Hybrid strategies help deliver better risk-adjusted returns as they have cash and can identify undervalued assets to invest in, says S Naren, ED and CIO of ICICI Prudential AMC. In an interview to Siddhant Mishra, he says bulk of the money coming through the SIP route shows investors have been extremely disciplined in how they use mutual funds to create long-term wealth. Excerpts:
With indices hitting an all-time high, how should be the investor behaviour at this point?
Last year, when the markets were lower, the mutual fund (MF) industry received huge inflows. Today, when the markets are touching all-time high, inflows have moderated. Bulk of the money is coming through the SIP route — the optimal way to invest for the long term. It shows investors have been extremely disciplined in the way they use MFs to create long-term wealth. At the same time, the industry has done a good job in popularising SIPs, systematic transfer plans and hybrid categories like the balanced advantage and multi asset.
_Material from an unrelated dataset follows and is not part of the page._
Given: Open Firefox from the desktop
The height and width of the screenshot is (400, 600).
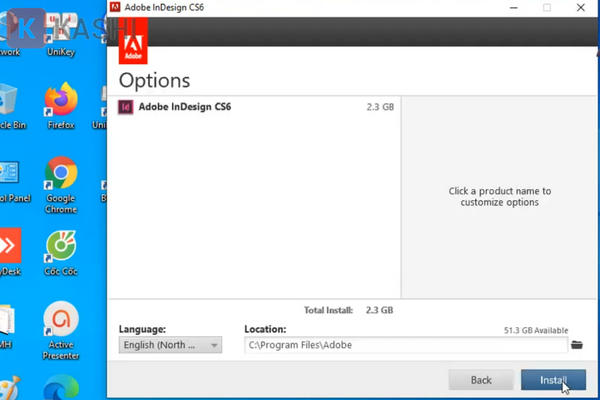Looking at the screenshot, I should (x=61, y=100).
Despite many of the large cap funds underperforming the benchmark, what has made investors stick to MFs?
There is a role for active management in investing, especially in India. Five years back, the regulator introduced scheme categorisation, which defined the mandate for each category, thereby bringing all offerings in a category on a level-playing field. As long as the market movement is not narrow, there will always be scope for large cap investing through active strategies. Since the scheme categorisation, there have been funds that have outperformed the benchmark.
What has made you a strong proponent of the hybrid category?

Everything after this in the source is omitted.